Postgres: B+tree scalar array search and skip scan

PostgreSQL 18 shipped with a bunch of nice features, and since I have been knee-deep into database indexes lately, one feature that piqued my interest is "skip scan" for B+ tree indexes. So I dug deeper into its implementation to understand how it works.

Before proceeding, I should mention that understanding this article requires a decent understanding of B+ trees, so I'd recommend getting familiar with that first if you're not already. For an overview of B+ trees, the wikipedia page is a decent resource, usetheindexluke is a straightfoward resource on indexes generally. This simulator is a good tool for understanding its structure.

Skip scan allows for an efficient index scan:

When the scan key is a non-leading attribute in a multi-column index.
When there are range scan keys on a leading attribute in a multi-column index, e.g., queries with inequality operators: <,>, <=, >=, != , NOT NULL, BETWEEN.

In this article I'll focus on the first (I'll write about the second in a follow-up).

Given a multi-column index (dept_id, emp_id), an index scan WHERE dept_id = ?? will be efficient, but without skip scan, WHERE emp_id = ?? scan will be inefficient.

The image below shows the scan path for a query WHERE dept_id = 42 on a simplified (dept_id, emp_id) B+ tree index.

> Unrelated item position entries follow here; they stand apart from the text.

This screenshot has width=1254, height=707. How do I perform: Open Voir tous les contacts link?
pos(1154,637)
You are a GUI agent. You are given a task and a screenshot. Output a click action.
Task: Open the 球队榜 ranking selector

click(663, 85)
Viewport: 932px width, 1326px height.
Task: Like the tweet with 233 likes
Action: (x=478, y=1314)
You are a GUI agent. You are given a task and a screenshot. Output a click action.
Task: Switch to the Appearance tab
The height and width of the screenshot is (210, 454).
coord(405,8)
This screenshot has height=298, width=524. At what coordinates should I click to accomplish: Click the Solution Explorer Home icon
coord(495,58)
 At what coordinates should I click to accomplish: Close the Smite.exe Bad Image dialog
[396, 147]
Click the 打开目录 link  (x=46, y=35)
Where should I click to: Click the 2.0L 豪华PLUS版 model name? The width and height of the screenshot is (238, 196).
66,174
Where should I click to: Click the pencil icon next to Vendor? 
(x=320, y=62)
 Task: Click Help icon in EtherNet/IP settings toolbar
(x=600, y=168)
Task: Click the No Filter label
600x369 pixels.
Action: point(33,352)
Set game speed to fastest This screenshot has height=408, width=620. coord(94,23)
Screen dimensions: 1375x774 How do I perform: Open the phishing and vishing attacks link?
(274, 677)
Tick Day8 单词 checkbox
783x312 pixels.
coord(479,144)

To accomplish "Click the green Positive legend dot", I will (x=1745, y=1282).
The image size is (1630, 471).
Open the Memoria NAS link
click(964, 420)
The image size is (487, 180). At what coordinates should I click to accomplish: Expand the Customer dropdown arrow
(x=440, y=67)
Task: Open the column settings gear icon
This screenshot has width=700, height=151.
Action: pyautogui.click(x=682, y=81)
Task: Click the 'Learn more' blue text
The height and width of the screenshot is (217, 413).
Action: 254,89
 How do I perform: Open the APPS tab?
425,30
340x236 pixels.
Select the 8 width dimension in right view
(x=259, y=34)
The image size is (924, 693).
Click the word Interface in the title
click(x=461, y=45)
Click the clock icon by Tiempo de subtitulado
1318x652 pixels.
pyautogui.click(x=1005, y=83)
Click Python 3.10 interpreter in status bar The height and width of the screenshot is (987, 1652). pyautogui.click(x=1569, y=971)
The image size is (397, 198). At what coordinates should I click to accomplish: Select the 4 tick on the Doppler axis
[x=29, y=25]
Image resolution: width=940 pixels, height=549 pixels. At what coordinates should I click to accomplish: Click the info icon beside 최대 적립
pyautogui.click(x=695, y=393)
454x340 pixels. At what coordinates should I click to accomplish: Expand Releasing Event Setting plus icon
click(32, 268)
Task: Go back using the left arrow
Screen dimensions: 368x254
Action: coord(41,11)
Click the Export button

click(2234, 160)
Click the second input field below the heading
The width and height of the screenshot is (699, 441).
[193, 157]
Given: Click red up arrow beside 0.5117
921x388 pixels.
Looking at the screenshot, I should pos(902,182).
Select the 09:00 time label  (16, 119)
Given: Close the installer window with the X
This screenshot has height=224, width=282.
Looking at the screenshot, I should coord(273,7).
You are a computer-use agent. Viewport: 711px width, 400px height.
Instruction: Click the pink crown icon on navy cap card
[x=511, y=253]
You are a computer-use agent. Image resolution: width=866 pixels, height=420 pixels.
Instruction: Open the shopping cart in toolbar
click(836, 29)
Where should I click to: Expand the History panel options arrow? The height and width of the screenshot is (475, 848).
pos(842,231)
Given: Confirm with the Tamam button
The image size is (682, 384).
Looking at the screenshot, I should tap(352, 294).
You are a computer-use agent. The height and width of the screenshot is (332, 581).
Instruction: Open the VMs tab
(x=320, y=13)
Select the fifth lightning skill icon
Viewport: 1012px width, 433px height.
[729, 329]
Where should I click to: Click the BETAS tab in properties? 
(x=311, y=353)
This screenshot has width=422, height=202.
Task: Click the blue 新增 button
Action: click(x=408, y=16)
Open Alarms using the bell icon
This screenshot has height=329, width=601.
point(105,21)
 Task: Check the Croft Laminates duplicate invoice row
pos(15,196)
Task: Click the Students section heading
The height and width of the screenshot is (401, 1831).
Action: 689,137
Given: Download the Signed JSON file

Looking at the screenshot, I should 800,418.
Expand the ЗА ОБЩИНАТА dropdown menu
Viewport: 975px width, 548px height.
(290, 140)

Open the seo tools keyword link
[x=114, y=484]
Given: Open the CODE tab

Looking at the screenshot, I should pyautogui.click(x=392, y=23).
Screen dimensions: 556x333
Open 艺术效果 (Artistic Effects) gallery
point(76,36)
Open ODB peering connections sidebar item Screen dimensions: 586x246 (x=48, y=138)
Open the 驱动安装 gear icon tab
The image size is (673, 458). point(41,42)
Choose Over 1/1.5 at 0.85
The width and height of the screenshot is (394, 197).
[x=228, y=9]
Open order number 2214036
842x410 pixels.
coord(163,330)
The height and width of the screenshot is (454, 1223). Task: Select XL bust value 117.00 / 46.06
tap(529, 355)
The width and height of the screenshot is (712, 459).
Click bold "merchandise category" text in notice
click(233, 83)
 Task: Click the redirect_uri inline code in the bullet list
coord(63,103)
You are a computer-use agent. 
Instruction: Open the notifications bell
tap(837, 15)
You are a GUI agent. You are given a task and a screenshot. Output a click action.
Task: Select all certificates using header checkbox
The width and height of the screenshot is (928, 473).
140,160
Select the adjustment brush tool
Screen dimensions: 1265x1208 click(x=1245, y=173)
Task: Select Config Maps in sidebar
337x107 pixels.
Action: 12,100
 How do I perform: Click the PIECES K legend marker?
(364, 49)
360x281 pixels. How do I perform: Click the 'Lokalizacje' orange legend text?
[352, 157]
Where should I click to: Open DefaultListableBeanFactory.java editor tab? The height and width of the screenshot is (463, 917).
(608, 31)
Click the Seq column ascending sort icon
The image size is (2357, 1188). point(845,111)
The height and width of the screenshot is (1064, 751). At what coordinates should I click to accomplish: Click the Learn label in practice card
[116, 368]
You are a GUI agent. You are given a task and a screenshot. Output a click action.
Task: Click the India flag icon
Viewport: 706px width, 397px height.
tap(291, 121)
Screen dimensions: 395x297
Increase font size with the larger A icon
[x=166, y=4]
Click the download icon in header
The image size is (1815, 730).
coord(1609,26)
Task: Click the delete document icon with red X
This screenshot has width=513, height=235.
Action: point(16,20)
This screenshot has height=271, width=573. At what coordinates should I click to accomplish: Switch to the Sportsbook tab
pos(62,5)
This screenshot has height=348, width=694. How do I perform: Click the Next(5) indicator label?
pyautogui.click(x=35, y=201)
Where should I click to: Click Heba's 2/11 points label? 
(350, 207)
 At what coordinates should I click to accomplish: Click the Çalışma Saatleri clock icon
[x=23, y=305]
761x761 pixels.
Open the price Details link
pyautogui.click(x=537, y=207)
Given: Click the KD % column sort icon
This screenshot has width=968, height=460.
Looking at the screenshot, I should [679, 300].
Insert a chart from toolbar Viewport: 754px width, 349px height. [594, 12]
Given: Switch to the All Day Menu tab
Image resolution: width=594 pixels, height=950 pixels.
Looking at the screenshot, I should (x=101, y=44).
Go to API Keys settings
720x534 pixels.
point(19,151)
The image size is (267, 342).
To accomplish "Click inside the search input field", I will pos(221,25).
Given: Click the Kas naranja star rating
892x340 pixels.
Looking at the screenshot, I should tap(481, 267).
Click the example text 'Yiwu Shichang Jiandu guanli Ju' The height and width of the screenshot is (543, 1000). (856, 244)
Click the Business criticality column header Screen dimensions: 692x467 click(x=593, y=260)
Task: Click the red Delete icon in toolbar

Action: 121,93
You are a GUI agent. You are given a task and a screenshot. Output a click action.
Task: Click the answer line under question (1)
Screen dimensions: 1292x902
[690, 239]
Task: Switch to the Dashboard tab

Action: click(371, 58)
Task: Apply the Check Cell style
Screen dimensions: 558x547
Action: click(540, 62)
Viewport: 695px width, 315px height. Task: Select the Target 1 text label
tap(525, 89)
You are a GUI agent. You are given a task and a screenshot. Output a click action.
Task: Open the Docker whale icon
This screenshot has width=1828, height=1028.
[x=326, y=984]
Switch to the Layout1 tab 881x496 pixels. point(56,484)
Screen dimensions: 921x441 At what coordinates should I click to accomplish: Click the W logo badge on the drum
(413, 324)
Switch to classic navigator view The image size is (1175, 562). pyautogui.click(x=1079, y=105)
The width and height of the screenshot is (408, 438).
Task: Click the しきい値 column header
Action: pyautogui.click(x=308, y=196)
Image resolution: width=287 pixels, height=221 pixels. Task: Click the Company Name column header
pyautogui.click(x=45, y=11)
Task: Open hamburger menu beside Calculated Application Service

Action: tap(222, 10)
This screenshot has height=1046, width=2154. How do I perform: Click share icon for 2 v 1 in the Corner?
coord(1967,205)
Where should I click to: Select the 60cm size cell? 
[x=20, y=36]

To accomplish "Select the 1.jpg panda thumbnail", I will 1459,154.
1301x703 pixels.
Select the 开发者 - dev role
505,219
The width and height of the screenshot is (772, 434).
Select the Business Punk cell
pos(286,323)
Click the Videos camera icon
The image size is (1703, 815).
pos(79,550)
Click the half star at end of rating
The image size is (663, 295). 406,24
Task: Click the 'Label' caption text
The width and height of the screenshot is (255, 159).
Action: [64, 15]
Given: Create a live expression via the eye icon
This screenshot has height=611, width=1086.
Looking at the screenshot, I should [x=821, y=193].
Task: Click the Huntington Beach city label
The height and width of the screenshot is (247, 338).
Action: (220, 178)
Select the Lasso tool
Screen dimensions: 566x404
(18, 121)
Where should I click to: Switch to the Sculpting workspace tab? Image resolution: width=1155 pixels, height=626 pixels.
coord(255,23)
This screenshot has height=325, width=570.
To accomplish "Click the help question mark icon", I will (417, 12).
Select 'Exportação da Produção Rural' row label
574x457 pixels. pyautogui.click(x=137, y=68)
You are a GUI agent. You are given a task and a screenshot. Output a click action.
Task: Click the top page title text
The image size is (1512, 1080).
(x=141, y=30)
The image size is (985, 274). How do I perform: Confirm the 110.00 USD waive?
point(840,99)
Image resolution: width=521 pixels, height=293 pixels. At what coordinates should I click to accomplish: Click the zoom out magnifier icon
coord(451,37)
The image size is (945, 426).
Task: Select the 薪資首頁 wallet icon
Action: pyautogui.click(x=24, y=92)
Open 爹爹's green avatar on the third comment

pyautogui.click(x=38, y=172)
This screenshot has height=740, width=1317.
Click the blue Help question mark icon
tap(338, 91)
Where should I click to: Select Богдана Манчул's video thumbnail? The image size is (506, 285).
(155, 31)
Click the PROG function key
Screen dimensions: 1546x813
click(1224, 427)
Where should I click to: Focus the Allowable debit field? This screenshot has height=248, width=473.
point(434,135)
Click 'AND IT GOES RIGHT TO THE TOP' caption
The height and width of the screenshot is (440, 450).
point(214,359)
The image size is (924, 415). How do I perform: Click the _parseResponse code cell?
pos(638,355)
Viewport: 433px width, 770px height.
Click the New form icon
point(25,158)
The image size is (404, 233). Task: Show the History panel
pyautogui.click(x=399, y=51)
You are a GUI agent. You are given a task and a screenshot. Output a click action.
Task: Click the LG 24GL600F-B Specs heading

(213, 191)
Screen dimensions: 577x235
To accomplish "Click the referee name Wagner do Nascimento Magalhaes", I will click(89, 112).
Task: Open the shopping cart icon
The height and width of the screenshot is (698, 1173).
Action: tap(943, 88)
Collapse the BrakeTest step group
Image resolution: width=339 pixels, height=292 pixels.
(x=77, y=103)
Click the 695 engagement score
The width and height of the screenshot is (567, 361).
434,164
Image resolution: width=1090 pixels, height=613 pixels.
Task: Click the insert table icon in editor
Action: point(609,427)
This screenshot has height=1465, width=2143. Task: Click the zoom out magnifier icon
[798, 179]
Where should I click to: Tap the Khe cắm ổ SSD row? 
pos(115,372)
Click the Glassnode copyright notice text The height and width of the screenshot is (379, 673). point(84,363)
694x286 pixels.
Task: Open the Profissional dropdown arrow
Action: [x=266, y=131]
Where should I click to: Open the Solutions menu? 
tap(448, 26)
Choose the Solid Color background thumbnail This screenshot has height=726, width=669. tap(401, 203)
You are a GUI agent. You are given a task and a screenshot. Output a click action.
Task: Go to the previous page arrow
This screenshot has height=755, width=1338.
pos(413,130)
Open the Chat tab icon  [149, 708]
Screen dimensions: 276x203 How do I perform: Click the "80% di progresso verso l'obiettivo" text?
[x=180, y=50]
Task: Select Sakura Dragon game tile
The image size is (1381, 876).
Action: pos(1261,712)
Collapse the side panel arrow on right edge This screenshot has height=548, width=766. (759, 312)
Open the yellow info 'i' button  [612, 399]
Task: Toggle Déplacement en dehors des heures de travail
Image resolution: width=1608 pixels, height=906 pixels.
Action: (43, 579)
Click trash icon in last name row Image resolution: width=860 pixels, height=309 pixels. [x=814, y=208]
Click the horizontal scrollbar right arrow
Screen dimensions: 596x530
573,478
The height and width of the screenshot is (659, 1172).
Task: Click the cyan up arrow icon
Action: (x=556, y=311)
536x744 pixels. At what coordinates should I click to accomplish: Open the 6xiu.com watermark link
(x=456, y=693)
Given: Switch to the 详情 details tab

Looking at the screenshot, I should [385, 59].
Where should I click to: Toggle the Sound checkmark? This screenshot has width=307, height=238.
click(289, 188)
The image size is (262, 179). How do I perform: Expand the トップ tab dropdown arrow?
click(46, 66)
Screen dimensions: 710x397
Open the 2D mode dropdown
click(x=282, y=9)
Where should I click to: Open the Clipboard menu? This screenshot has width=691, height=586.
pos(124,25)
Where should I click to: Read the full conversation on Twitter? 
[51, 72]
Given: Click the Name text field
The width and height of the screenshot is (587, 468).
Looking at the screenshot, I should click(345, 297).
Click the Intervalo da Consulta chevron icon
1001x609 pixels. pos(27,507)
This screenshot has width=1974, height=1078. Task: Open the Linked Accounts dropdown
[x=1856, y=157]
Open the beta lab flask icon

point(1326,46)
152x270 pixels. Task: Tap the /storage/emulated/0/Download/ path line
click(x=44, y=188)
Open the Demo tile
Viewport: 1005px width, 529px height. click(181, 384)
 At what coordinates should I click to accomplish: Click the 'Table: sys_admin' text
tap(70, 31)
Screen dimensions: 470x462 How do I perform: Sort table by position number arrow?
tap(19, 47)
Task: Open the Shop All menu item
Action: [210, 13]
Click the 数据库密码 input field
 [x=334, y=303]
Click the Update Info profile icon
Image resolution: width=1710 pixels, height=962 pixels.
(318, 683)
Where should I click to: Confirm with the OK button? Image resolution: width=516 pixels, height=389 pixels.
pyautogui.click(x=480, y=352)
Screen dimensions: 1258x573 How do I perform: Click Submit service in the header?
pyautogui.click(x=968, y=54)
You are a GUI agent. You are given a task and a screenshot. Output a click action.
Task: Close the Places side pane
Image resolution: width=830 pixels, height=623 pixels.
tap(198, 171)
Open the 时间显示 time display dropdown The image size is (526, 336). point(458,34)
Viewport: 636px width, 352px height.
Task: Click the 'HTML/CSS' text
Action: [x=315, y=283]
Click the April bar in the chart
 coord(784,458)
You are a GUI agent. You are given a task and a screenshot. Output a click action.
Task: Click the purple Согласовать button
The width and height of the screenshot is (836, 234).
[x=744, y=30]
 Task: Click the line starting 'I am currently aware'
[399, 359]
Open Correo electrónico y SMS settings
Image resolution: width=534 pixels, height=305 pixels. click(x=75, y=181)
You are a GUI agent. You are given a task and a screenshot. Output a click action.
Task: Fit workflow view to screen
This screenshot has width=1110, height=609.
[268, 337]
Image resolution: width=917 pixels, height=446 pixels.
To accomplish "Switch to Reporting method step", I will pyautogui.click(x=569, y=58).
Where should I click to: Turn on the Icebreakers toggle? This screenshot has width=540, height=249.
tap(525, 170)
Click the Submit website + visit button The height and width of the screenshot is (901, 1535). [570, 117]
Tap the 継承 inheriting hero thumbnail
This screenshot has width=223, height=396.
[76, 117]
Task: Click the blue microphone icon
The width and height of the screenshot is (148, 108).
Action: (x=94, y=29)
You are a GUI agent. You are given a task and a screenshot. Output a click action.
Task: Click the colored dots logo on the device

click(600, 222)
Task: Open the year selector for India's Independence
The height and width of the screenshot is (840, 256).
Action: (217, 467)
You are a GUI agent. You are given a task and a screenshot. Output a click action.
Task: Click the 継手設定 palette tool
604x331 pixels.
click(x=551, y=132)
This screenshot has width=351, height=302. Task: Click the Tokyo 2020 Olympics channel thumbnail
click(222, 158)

The scan is able to descend directly to the leaf page that contains the matching tuples. This is because the index is sorted first by dept_id.

Now, consider a query WHERE emp_id = 5. The image below shows the scan path to retrieve all matching entries in the same index:

It descends to the leftmost leaf page and then traverses the leaf pages linearly from leftmost to rightmost. Inefficient!

One obvious solution will be to create a new index with emp_id as the leading column. But more indexes affect writes. With skip scan, the same index could be used efficiently for the query.

To understand skip scan, first we need to understand how index scans for scalar array operators work, specifically queries with the IN operator with a scalar list.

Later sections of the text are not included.